Try it:
Only the lines from the line with "Switch to the 对象 (Objects) tab" through the end of the records belong in your reply, copied exactly, with every picture left out.

Data shown:
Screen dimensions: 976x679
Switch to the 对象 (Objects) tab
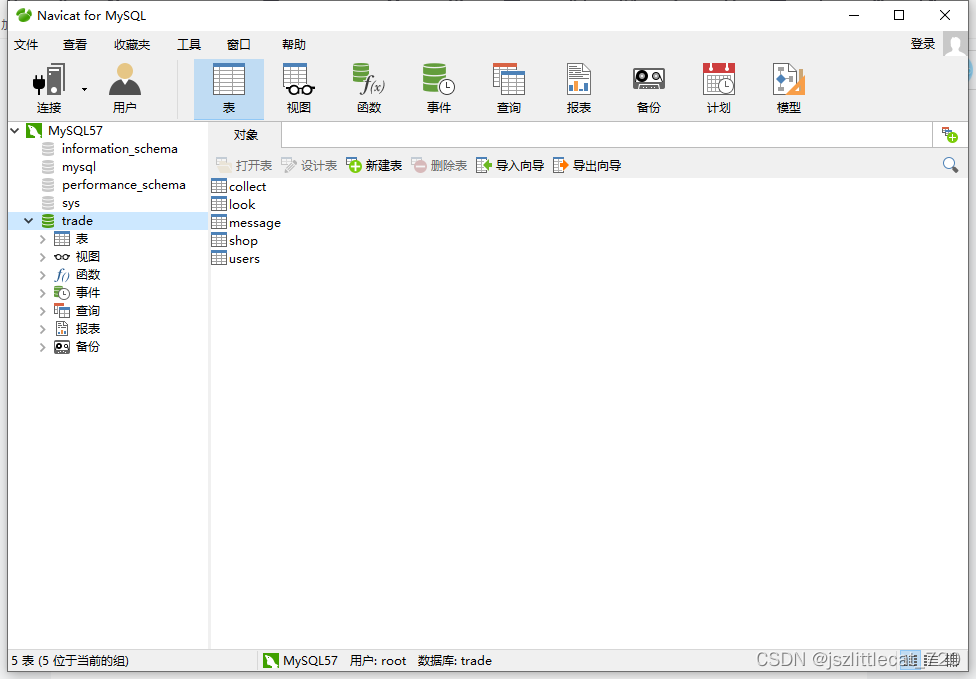[x=247, y=133]

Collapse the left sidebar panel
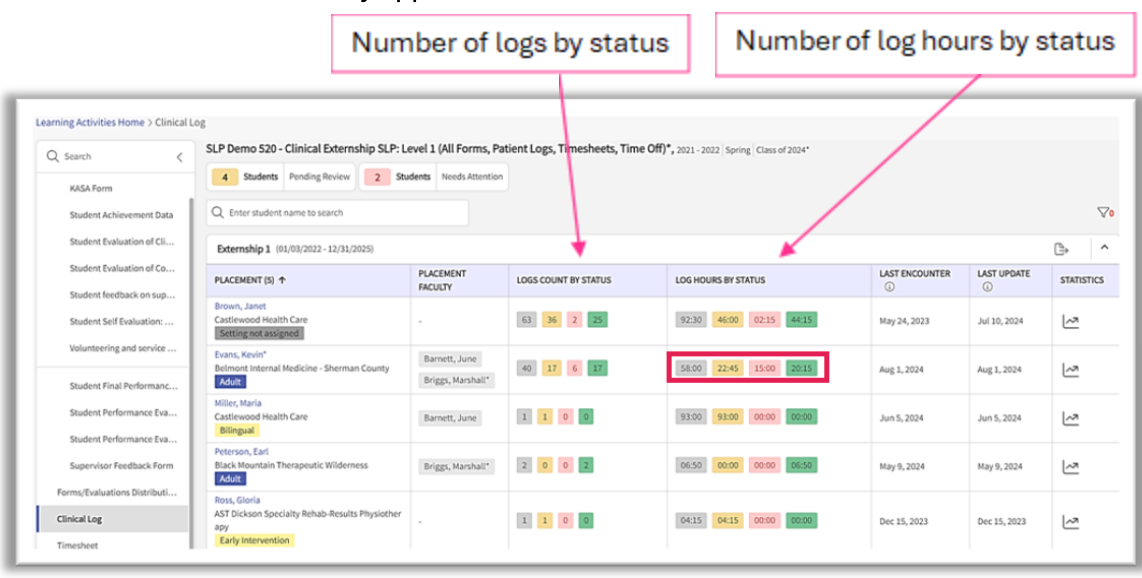pos(179,157)
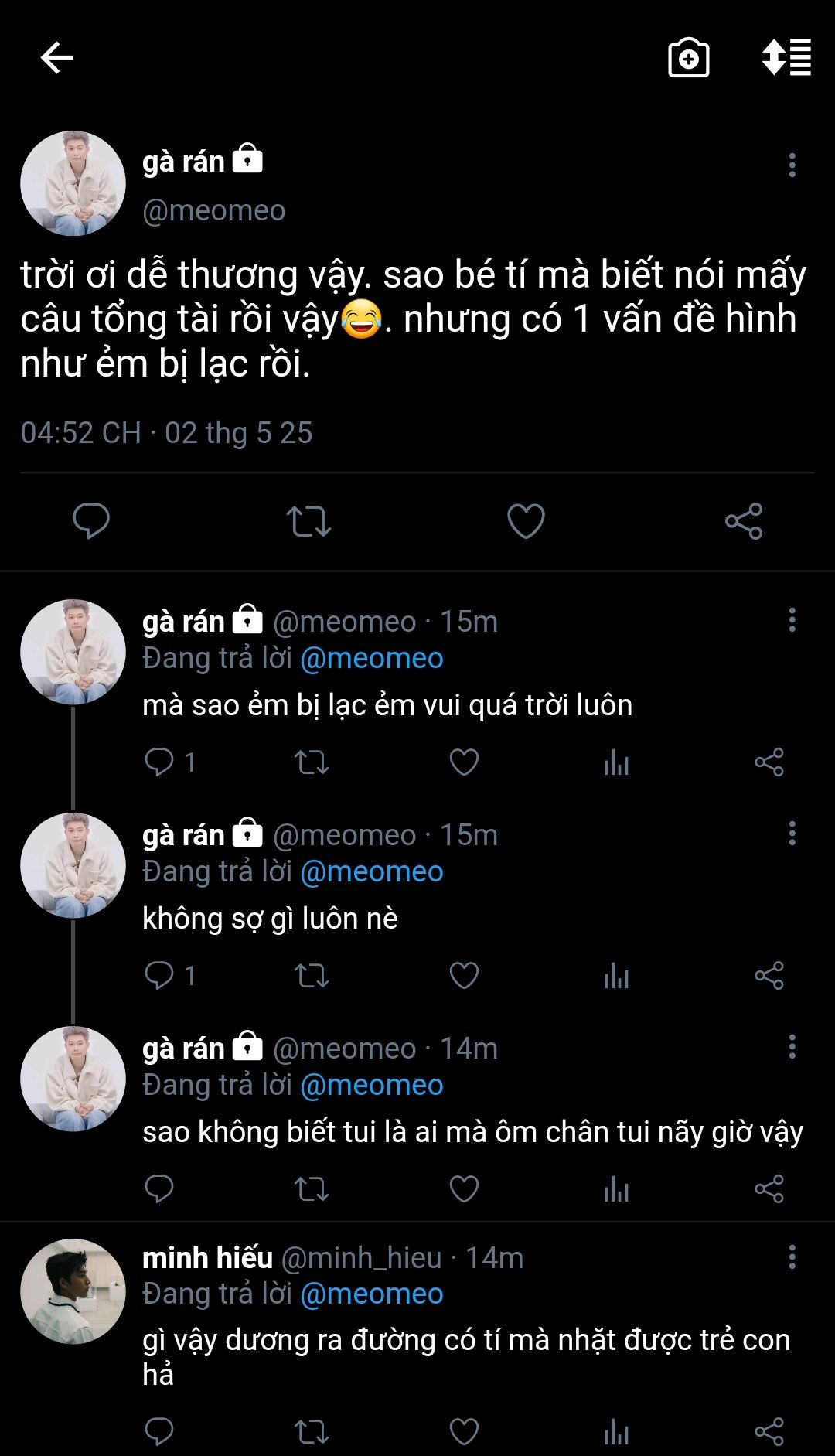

Reply to the exercise:
Switch to the 对象 (Objects) tab
[x=247, y=133]

Collapse the left sidebar panel
pos(179,157)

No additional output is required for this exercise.